One would have a hard time walking outside without hearing the sounds of animals calling. Birds chirp back and forth during the day, and as night falls, frogs and insects call to defend territory and attract potential mates. For several decades, biologists have studied these calls with great interest, drawing important lessons about the evolution of animal displays and speciation processes. But animal calls can be much more than we previously thought.
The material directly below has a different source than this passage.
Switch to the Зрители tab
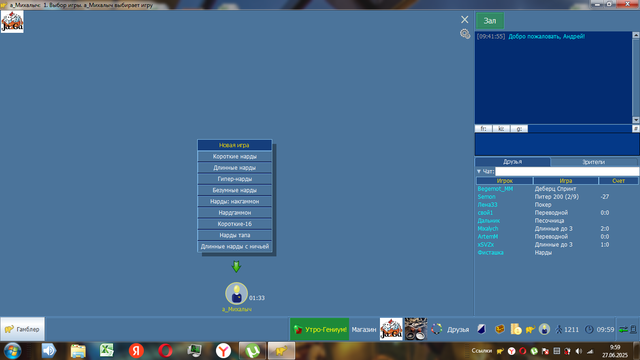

A new study appears in the Journal of Experimental Biology from Dr. Michael Caldwell and student researchers at Gettysburg College show that the calls of red-eyed tree frogs not only send sounds through the air, but also send vibrations through the plants. Additionally, these plant vibrations significantly alter the message other frogs receive. The researchers played sounds and vibrations produced by male calls to other red-eyed tree frogs surrounding a rainforest pond in Panama. They found that female frogs were more than twice as likely to choose a potential mate’s calls when those calls contained both sound and vibration, and male frogs were far more aggressive and displayed a wider range of aggressive displays when exposed to the generated vibrations can feel the calls of their rivals.
“It really changes the way we look at things,” says Caldwell. “If we want to know how a call works, we can no longer just look at the sound it makes. We must at least consider the role that the associated vibrations play in conveying the message.”
Because vibrations are inevitably excited on any surface a calling animal touches, the authors of the new study suggest that many more species are likely communicating with similar “bimodal acoustic calls” that are simultaneously made by both airborne and plant, soil and , or waterborne vibrations.
“There is no reason to suspect that bimodal acoustic calls are limited to red-eyed tree frogs. In fact, we know they’re not,” says Caldwell, who points out that researchers at UCLA and the University of Texas report similar results with distantly related frog species, and elephants and several insect species have been shown to communicate in this way. “For decades,” says Caldwell, “we just didn’t know what to look for, but with a growing scientific interest in vibrational communication, all that is changing rapidly.”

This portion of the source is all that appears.